> **Task**
Write the entries below out again without a single difference.

> **Records excerpted from a collection**

##########

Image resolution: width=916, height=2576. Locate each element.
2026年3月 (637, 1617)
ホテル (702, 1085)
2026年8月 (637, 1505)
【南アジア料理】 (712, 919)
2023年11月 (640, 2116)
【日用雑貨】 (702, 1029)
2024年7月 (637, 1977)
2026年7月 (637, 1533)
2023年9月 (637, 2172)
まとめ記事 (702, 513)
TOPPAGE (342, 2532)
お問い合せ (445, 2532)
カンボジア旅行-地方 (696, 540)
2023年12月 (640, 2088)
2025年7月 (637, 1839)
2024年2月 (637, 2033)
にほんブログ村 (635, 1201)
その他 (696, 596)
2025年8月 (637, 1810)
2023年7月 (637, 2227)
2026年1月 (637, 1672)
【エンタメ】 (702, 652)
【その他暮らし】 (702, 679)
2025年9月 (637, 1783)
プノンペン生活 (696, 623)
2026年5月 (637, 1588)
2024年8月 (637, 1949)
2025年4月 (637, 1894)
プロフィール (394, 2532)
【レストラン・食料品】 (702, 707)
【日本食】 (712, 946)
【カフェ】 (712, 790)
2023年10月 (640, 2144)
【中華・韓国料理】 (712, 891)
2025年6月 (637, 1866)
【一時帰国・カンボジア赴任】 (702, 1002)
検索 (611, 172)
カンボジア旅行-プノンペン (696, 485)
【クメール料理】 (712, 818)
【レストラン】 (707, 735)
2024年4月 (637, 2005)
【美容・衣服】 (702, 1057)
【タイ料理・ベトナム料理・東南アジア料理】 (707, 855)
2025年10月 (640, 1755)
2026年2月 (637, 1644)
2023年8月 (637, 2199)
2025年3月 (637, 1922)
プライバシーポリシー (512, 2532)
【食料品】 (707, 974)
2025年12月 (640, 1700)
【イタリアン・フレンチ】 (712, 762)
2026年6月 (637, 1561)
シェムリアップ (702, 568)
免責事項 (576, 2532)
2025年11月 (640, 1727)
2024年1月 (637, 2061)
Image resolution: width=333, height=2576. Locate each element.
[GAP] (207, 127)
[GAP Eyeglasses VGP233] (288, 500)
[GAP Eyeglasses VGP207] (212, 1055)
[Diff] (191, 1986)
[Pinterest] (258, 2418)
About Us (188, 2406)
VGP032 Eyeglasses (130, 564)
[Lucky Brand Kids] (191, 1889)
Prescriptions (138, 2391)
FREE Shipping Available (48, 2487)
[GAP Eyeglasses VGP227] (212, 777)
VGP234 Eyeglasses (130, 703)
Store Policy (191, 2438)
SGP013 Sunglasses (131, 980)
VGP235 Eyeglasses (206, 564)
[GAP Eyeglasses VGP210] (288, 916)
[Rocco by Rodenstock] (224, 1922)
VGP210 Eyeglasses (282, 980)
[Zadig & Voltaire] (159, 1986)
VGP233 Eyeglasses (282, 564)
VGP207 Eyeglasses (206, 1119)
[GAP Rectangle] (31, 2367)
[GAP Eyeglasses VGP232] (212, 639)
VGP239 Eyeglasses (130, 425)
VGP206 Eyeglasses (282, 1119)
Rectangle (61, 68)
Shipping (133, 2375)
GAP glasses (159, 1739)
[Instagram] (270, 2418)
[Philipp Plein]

##########

> **Task response**
Image resolution: width=916, height=2576. Locate each element.
2026年3月 (637, 1617)
ホテル (702, 1085)
2026年8月 (637, 1505)
【南アジア料理】 (712, 919)
2023年11月 (640, 2116)
【日用雑貨】 (702, 1029)
2024年7月 (637, 1977)
2026年7月 (637, 1533)
2023年9月 (637, 2172)
まとめ記事 (702, 513)
TOPPAGE (342, 2532)
お問い合せ (445, 2532)
カンボジア旅行-地方 (696, 540)
2023年12月 (640, 2088)
2025年7月 (637, 1839)
2024年2月 (637, 2033)
にほんブログ村 (635, 1201)
その他 (696, 596)
2025年8月 (637, 1810)
2023年7月 (637, 2227)
2026年1月 (637, 1672)
【エンタメ】 (702, 652)
【その他暮らし】 (702, 679)
2025年9月 (637, 1783)
プノンペン生活 (696, 623)
2026年5月 (637, 1588)
2024年8月 (637, 1949)
2025年4月 (637, 1894)
プロフィール (394, 2532)
【レストラン・食料品】 (702, 707)
【日本食】 (712, 946)
【カフェ】 (712, 790)
2023年10月 (640, 2144)
【中華・韓国料理】 (712, 891)
2025年6月 (637, 1866)
【一時帰国・カンボジア赴任】 (702, 1002)
検索 (611, 172)
カンボジア旅行-プノンペン (696, 485)
【クメール料理】 (712, 818)
【レストラン】 (707, 735)
2024年4月 (637, 2005)
【美容・衣服】 (702, 1057)
【タイ料理・ベトナム料理・東南アジア料理】 (707, 855)
2025年10月 (640, 1755)
2026年2月 (637, 1644)
2023年8月 (637, 2199)
2025年3月 (637, 1922)
プライバシーポリシー (512, 2532)
【食料品】 (707, 974)
2025年12月 (640, 1700)
【イタリアン・フレンチ】 (712, 762)
2026年6月 (637, 1561)
シェムリアップ (702, 568)
免責事項 (576, 2532)
2025年11月 (640, 1727)
2024年1月 (637, 2061)
Image resolution: width=333, height=2576. Locate each element.
[GAP] (207, 127)
[GAP Eyeglasses VGP233] (288, 500)
[GAP Eyeglasses VGP207] (212, 1055)
[Diff] (191, 1986)
[Pinterest] (258, 2418)
About Us (188, 2406)
VGP032 Eyeglasses (130, 564)
[Lucky Brand Kids] (191, 1889)
Prescriptions (138, 2391)
FREE Shipping Available (48, 2487)
[GAP Eyeglasses VGP227] (212, 777)
VGP234 Eyeglasses (130, 703)
Store Policy (191, 2438)
SGP013 Sunglasses (131, 980)
VGP235 Eyeglasses (206, 564)
[GAP Eyeglasses VGP210] (288, 916)
[Rocco by Rodenstock] (224, 1922)
VGP210 Eyeglasses (282, 980)
[Zadig & Voltaire] (159, 1986)
VGP233 Eyeglasses (282, 564)
VGP207 Eyeglasses (206, 1119)
[GAP Rectangle] (31, 2367)
[GAP Eyeglasses VGP232] (212, 639)
VGP239 Eyeglasses (130, 425)
VGP206 Eyeglasses (282, 1119)
Rectangle (61, 68)
Shipping (133, 2375)
GAP glasses (159, 1739)
[Instagram] (270, 2418)
[Philipp Plein]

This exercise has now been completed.